GIVEN ENTRIES |
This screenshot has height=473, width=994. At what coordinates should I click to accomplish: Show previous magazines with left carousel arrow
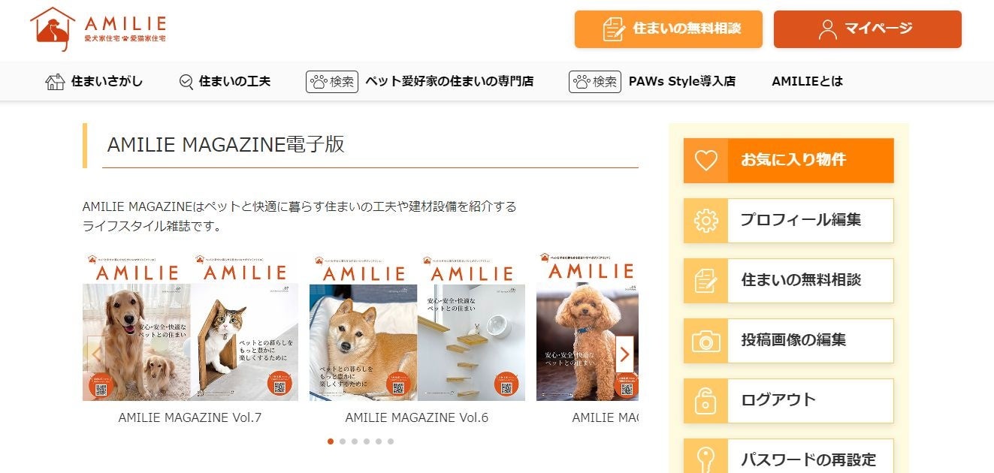(x=95, y=354)
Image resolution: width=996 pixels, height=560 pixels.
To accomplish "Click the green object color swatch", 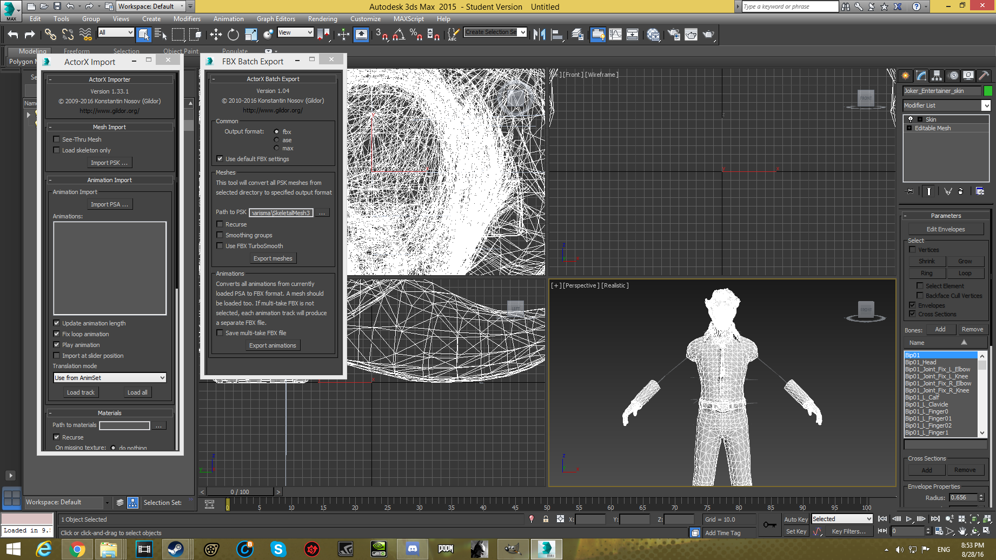I will [988, 91].

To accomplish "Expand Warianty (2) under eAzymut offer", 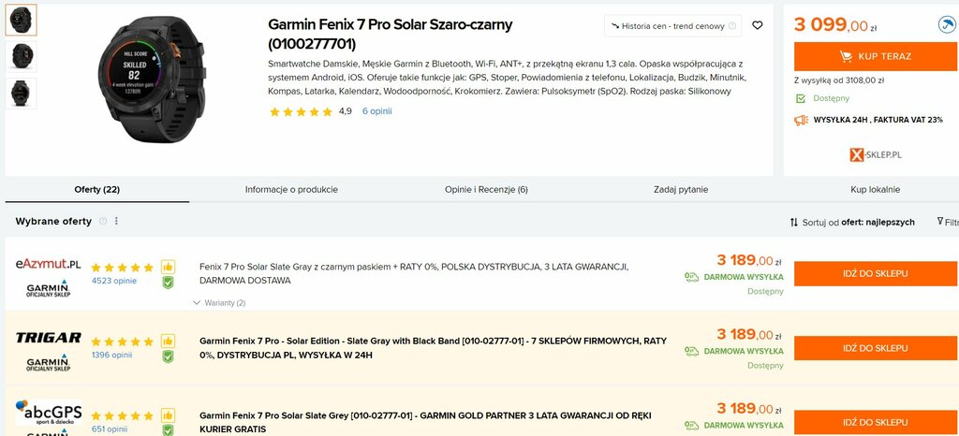I will click(219, 303).
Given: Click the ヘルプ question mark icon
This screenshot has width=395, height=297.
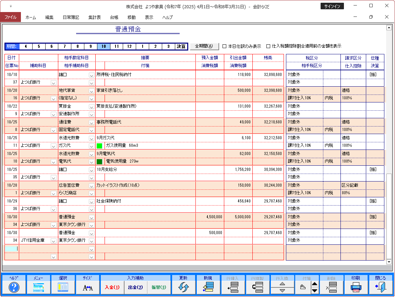Looking at the screenshot, I should 14,287.
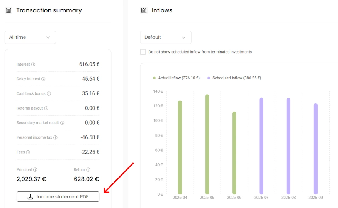Click the info icon next to Return
Screen dimensions: 338x208
point(88,170)
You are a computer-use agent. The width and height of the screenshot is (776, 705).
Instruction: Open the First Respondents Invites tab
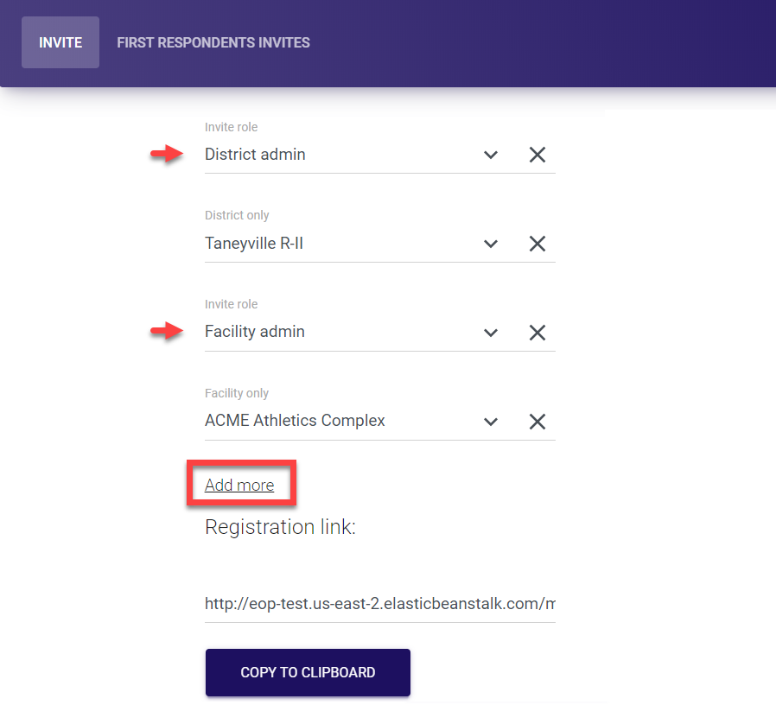point(213,42)
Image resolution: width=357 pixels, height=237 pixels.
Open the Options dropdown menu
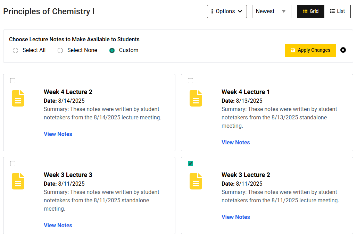pos(227,11)
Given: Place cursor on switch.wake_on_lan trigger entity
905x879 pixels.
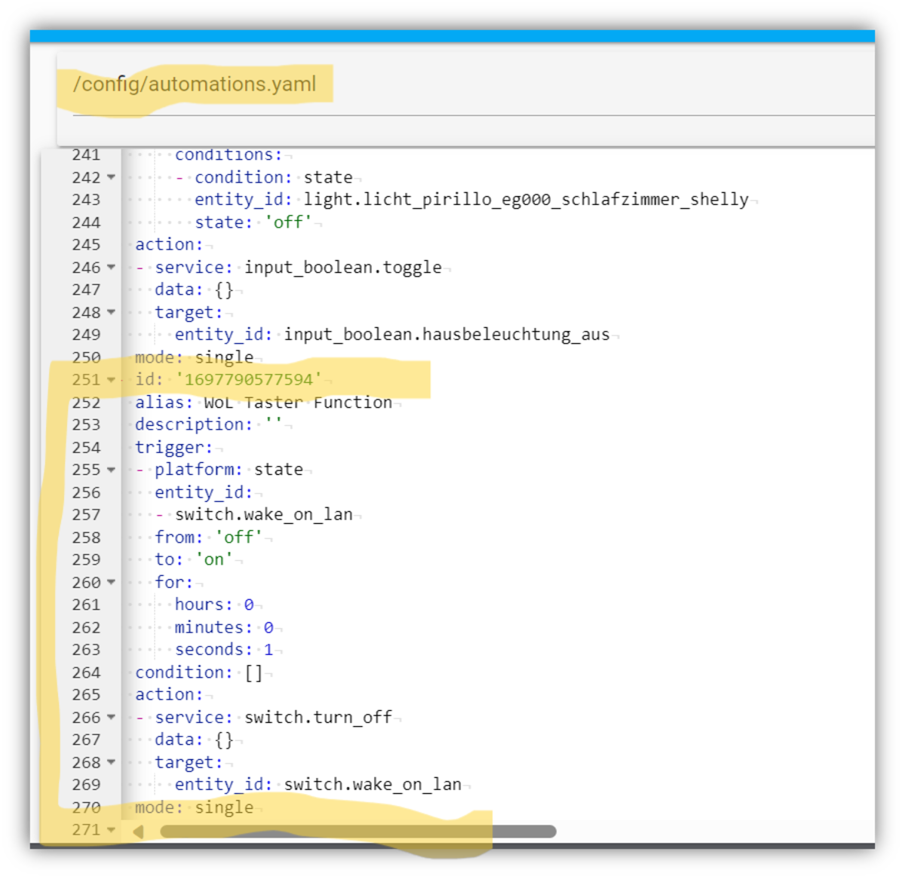Looking at the screenshot, I should pos(263,515).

REQUIREMENT | Say how many lines of the preceding data include the word "resolution". The number is the whole answer.

TASK RESULT | 2